US 11,809,460 B1
Systems, methods, and graphical user interfaces for taxonomy-based classification of unlabeled structured datasets
Nancy Anne Rausch, Apex, NC (US); Ruth Oluwadamilola Akintunde, Raleigh, NC (US); and Brant Nathan Kay, Pittsboro, NC (US)
Assigned to SAS Institute, Inc., Cary, NC (US)
Filed by SAS INSTITUTE INC., Cary, NC (US)
Filed on Jul. 13, 2023, as Appl. No. 18/221,695.
Claims priority of provisional application 63/398,827, filed on Aug. 17, 2022.
Claims priority of provisional application 63/391,772, filed on Jul. 24, 2022.

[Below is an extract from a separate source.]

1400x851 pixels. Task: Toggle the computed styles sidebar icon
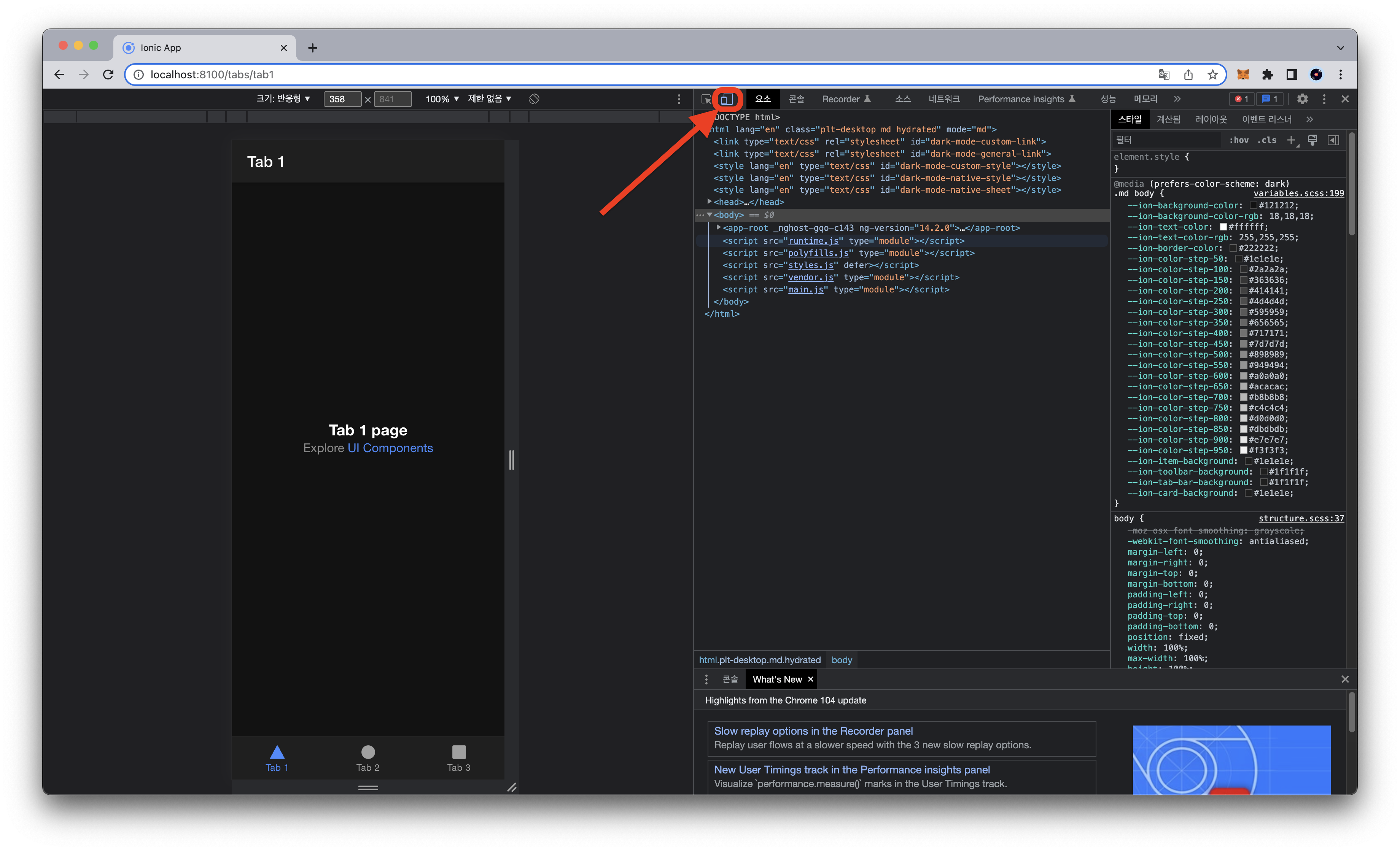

Int. Cl. G06F 16/28 (2019.01)
CPC G06F 16/287 (2019.01) 27 Claims
OG exemplary drawing
 
1. A computer-program product embodied in a non-transitory machine-readable storage medium storing computer instructions that, when executed by one or more processors, perform operations comprising:
obtaining, via a graphical user interface (GUI) of a computer system, a GUI request for one or more taxonomy-labeled structured datasets;
extracting, from the GUI request, one or more taxonomy tokens;
defining a taxonomy token-informed search operation based on the one or more taxonomy tokens;
executing, by one or more processors based on a token vectorization model, the taxonomy token-informed search operation for searching a database comprising a plurality of distinct corpora of labeled structured datasets, wherein each distinct corpus of the plurality of distinct corpora of labeled structured datasets includes a grouping of taxonomy-labeled structured datasets having an attribution of distinct hierarchical taxonomy metadata, and wherein the executing the taxonomy token-informed search operation includes:
evaluating the one or more taxonomy tokens of the GUI request against a distinct dataset of taxonomy tokens attributed to said each distinct corpus of the plurality of distinct corpora of labeled structured datasets, and
identifying taxonomy token matches including one or more exact matches or one or more semantic matches between the evaluated one or more taxonomy tokens of the GUI request and the distinct dataset of taxonomy tokens attributed to said each distinct corpus of the plurality of distinct corpora of labeled structured datasets;
identifying a target corpus of taxonomy-labeled structured datasets of the plurality of distinct corpora of labeled structured datasets based on the execution of the taxonomy token-informed search operation and selecting a target corpus of taxonomy-labeled structured datasets having a subject distinct set of taxonomy tokens contributing to the taxonomy token matches;
computing contemporaneously with the execution of taxonomy-token informed search operation, by the one or more processors, a summary artifact that is derived based on the distinct hierarchical taxonomy metadata attributed to the identified target corpus of taxonomy-labeled structured datasets, wherein the summary artifact includes slots of a precis template and a computer-generated precis derived based on content included in the identified target corpus of the taxonomy-labeled structured datasets; and
returning, via a display of the GUI, a response to the GUI request that includes a plurality of taxonomy-labeled structured datasets from the target corpus of taxonomy-labeled structured datasets and the summary artifact based on the identification of the identified target corpus of taxonomy-labeled structured datasets and the computing of the summary artifact.